Apr 032008

Think that the abortion issue gets too much attention? Well the folks at the Johns Hopkins Bloomberg School of Public Health have found an innovative solution to the problem–block the word from being searchable on their Popline Database. No joke. Rachel at Women’s Health News has the story:

“Today through medical librarian channels, I got word that entering “abortion” as a search term in the POPLINE database now returns zero results because of a move by the database personnel to block that search. For background, POPLINE is “the world’s largest database on reproductive health, containing citations with abstracts to scientific articles, reports, books, and unpublished reports in the field of population, family planning, and related health issues.” This may seem like a long and libraryland-focused post, but I think it’s important, because it touches on government, reproductive health, and access to information, so stick with me on this one.

The librarian who noted the problem inquired about it, and was informed that it wasn’t a simple technical glitch; the response she received was, “We recently made all abortion terms stop words. As a federally funded project, we decided this was best for now.””

“The librarian was then advised to do a search for unwanted pregnancy as a substitute, which ignores the fact that these words are not synonyms, as a pregnancy can be unwanted but carried to term or desperately wanted but aborted for various health reasons.”

Accidental glitch? Probably not. As Rachel points out, ”

It’s important to note that POPLINE isn’t just a project of the Johns Hopkins Bloomberg School of Public Health (the logo displayed at the top of the screen), but is in fact funded by USAID.

Yes, that USAID, of Global Gag Rule fame, which has been criticized because family planning agencies around the world are prevented from receiving assistance if they perform or counsel their clients about abortion (even if that work is funded through other sources), and through which much controversial abstinence-only money is channeled.”

Amie Newman at RH Reality Check sums it up,

“POPLINE’s explanation is utterly insufficient. Abortion is a medical term for a legal procedure. Politics has absolutely no place in the medical database of one of the most prestigious universities in this country.”

Amie also has this interesting tidbit about the topic of reproductive justice,

“Sarah Seltzer wrote an excellent piece today about the invisibility of women’s issues, in particular reproductive health and rights, on otherwise progressive programs like The Daily Show with Jon Stewart and Bill Maher. She writes, “Cristina (Page) mentioned that a Daily Show staffer had dismissed the idea of her appearing on the show to promote her book, “How the Pro-Choice Movement Saved America.” The reason? The topic was ‘too serious’.”
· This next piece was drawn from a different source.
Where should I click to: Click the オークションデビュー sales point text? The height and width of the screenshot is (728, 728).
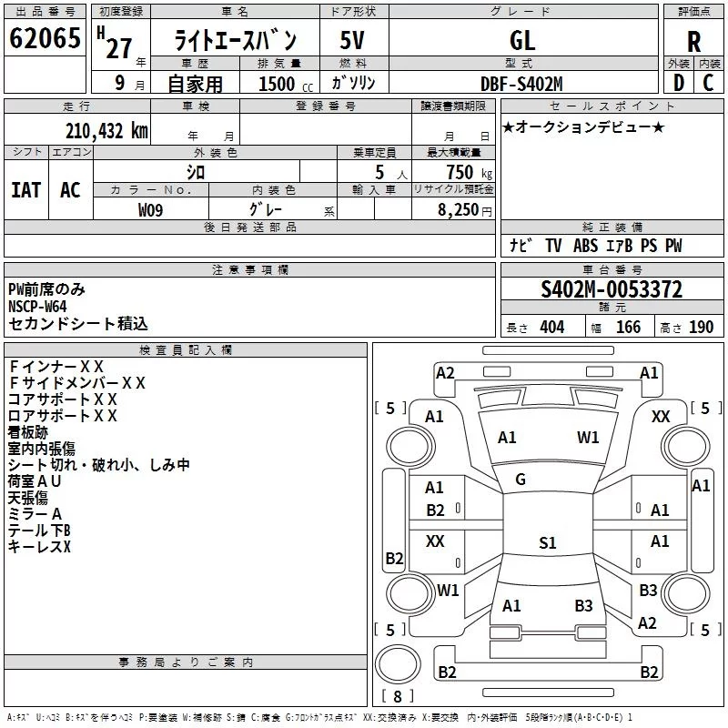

Reproductive rights being dismissed by the progressive, newer-boys network is not merely frustrating – it’s offensive.”

Yes, it truly is offensive and what is the deal with a Daily Staffer saying that reproductive justice is too serious???t  This on a show that discusses war and elections and global warming on a regular basis. Seriously.

I believe I hear George Orwell channeling from the grave, “It was fiction.”

 April 3, 2008  Posted by on April 3, 2008

  2 Responses to “If We Make The Word “Abortion” Disappear…Orwell Would Be Proud”

  1. […] Feminist Peace Network » If We Make The Word “Abortion” Disappear…Orwell Would Be Proud Says: April 3, 2008 at 6:39 pm […]

  2. As someone who has worked in public health on USAID-funded projects, I am not at all surprised by this unfortunate, deliberate obfuscation. USAID doesn’t exactly “legislate” language, but they have a “grey list” of terms that one should think twice about using in a proposal or report. (For example, “adolescent sexual and reproductive health” is discouraged. If you remove “sexual,” it’s OK.)

    I think that the “grey list” is deplorable. And it is absolutely deplorable that POPLINE has removed “abortion” as a search term, especially considering that USAID does fund post-abortion care programs (i.e., programs providing care and treatment to women who have had complications due to an unsafe and/or possibly illegal abortion procedure). However, I am not surprised. Given the amount of money that USAID is in control of and the power they wield in the public health world, there is a reticence among funding recipients (such as JHU and POPLINE) to do anything that would damage the relationship with the purse-holder. Clearly, policies such as the Global Gag Rule have a chilling effect in the US as well.